Patients diagnosed with p53-mutation cancers, such as soft-tissue sarcomas or cancers of the colon, lung, breast, liver, brain and hemopoietic tissues, may be able to improve muscle cellular health through exercise training, a study from York University finds.
Researchers in York University’s Muscle Health Research Centre investigated the role of the protein p53 in regulating mitochondria both basally and under the influence of exercise. Mitochondria are dynamic organelles that produce energy for the cell.
The protein p53 maintains normal mitochondrial content and function in muscle, but when mutated leads to reduced mitochondrial function and causes cancer.
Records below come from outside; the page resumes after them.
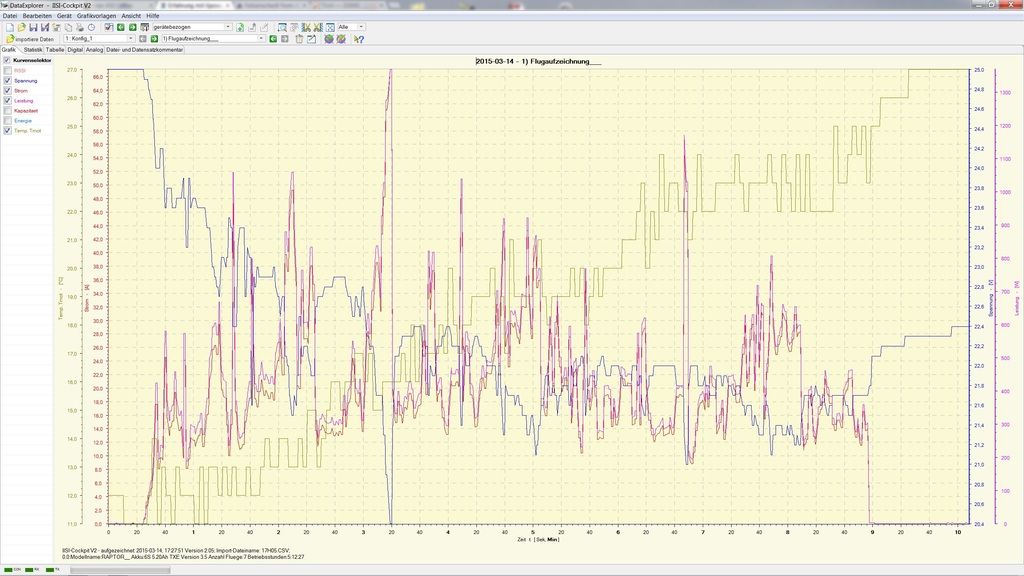Click the importiere Daten button
The width and height of the screenshot is (1024, 576).
31,39
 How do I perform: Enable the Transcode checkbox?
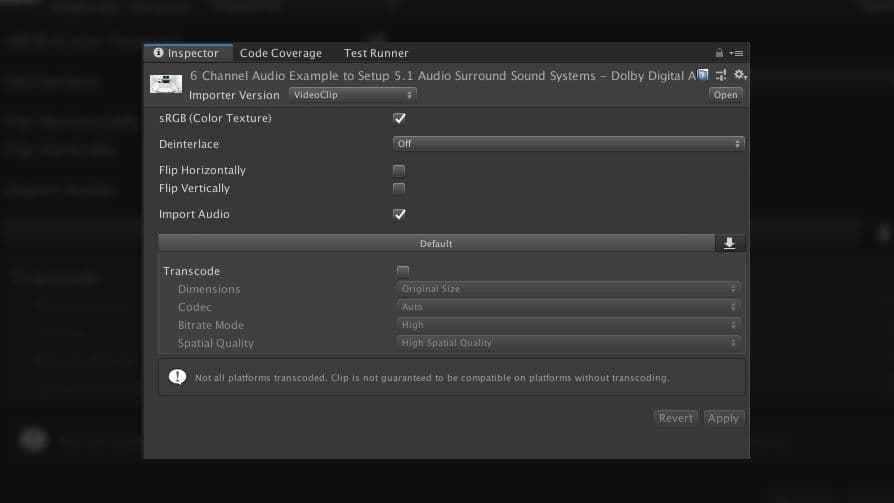[402, 271]
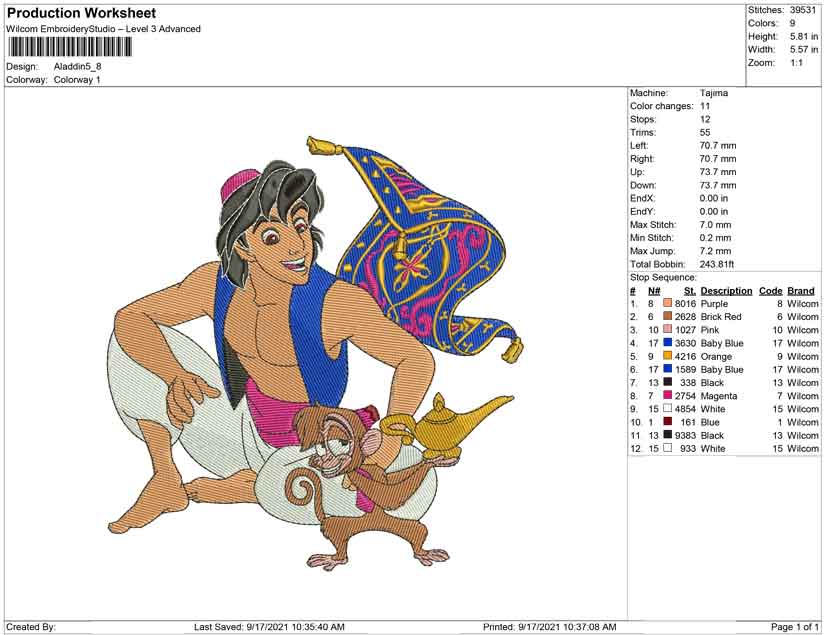Click the Brand column header
Viewport: 825px width, 635px height.
coord(801,291)
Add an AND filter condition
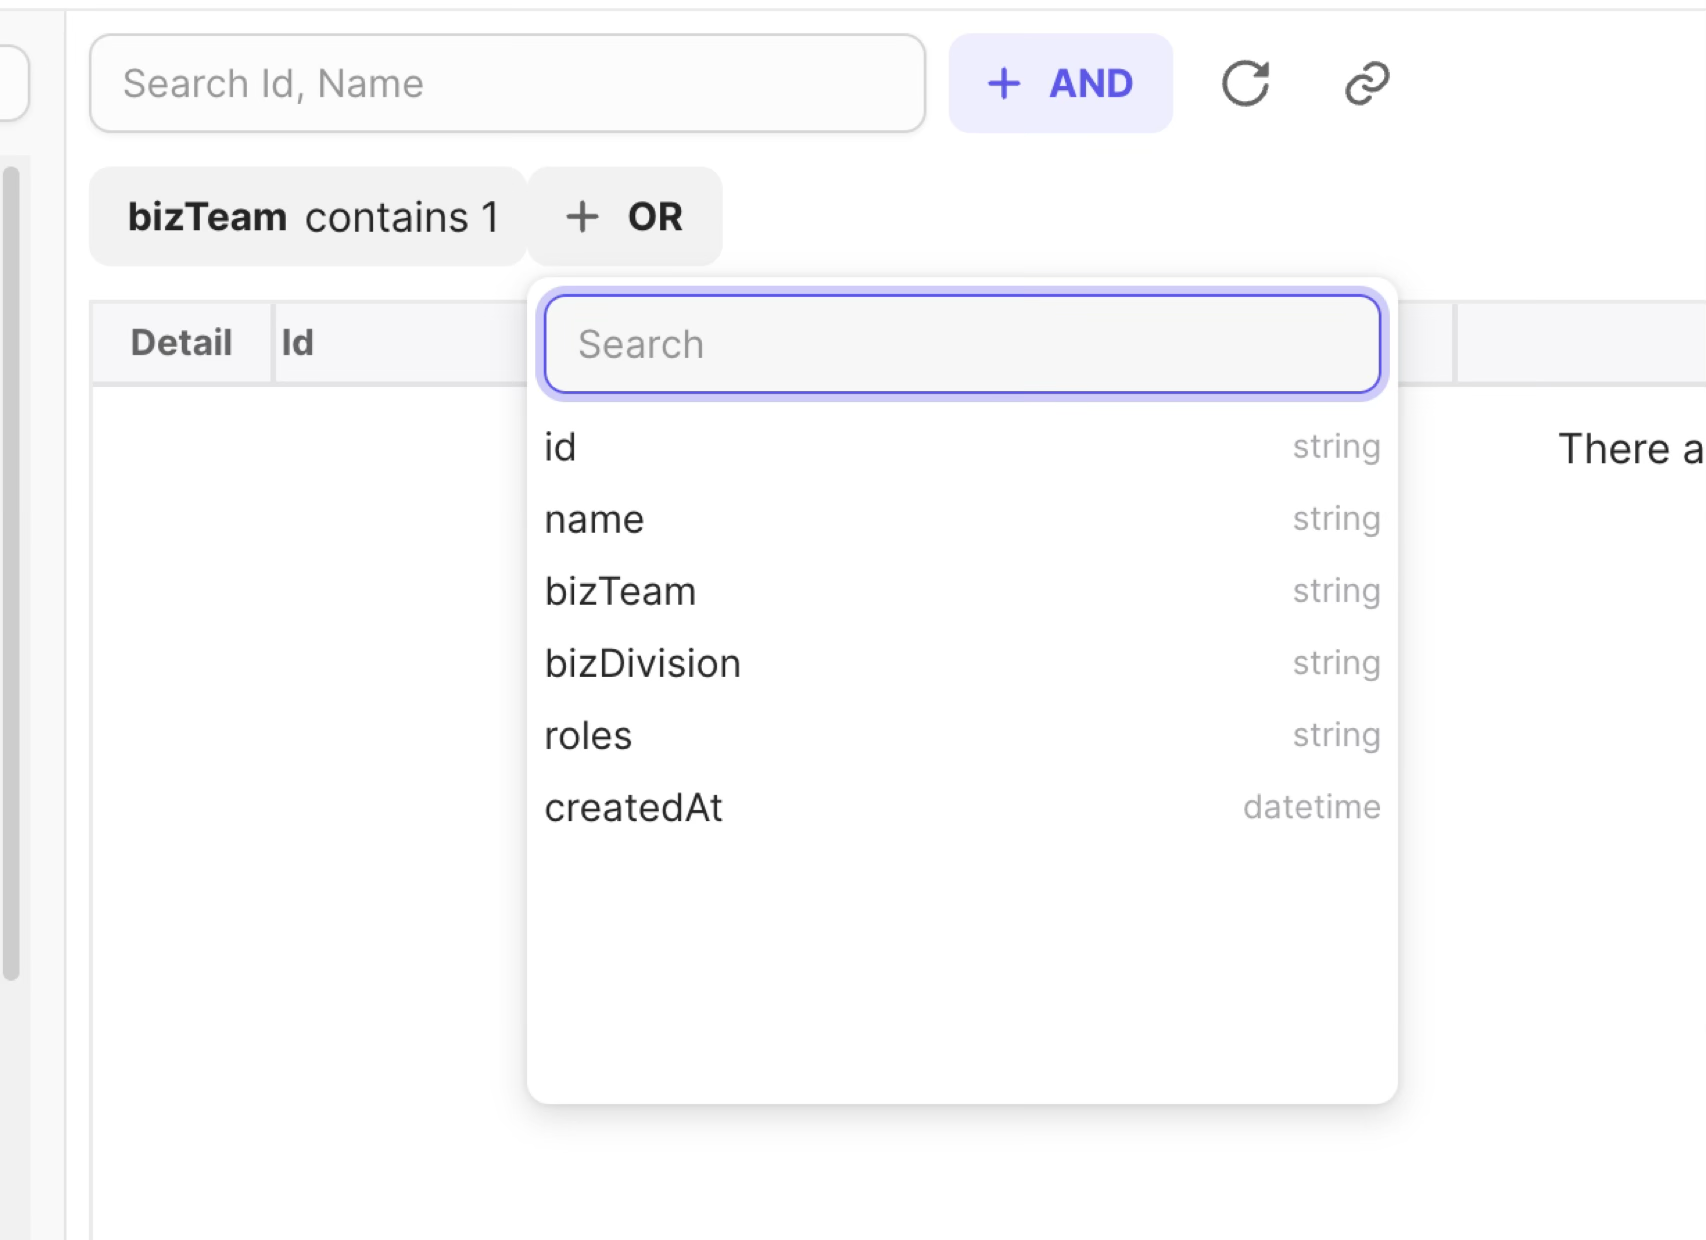The image size is (1706, 1240). (x=1060, y=83)
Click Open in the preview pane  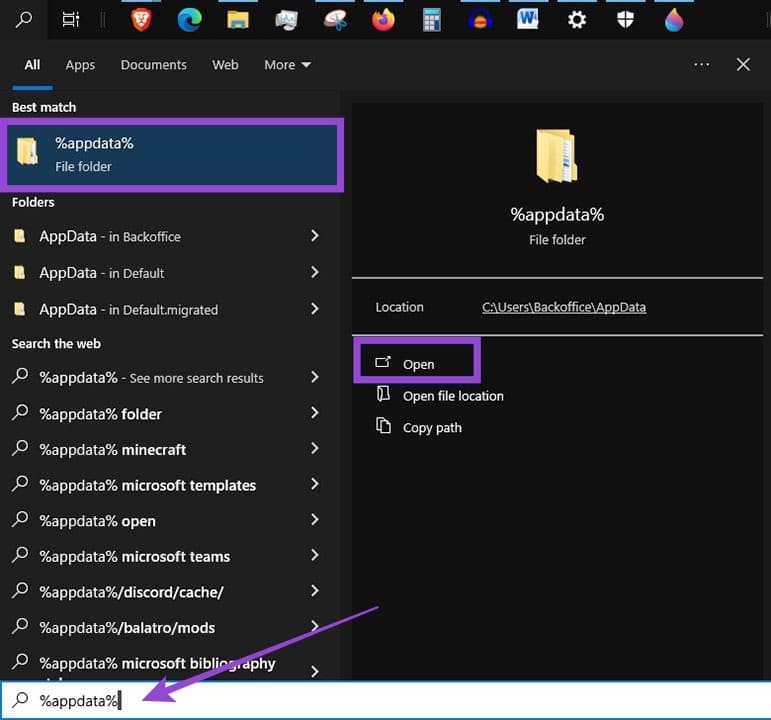tap(418, 364)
This research finds first evidence that muscle can still adapt to exercise in the absence of p53, and muscle mitochondrial benefits are still possible.
“p53 is vital for cellular health, but when you exercise, at least some of the benefits of exercise do not rely on the presence of p53,” said David Hood, NSERC Tier 1 Canada Research Chair in Cell Physiology and director of York University’s Muscle Health Research Centre.
Furthering this line of research, said Hood, could be performed by determining the systemic benefit of exercise training on p53-mutated cancers in other organ systems and at the patient level in terms of symptom response.
“This would provide a valuable transition of our current work to assist physicians in incorporating a physical exercise model into the current plan of care to improve patient health,” he said.
The study, “The Role of p53 in Determining Mitochondrial Adaptations to Endurance Training in Skeletal Muscle,” was published Oct. 2 in Scientific Reports.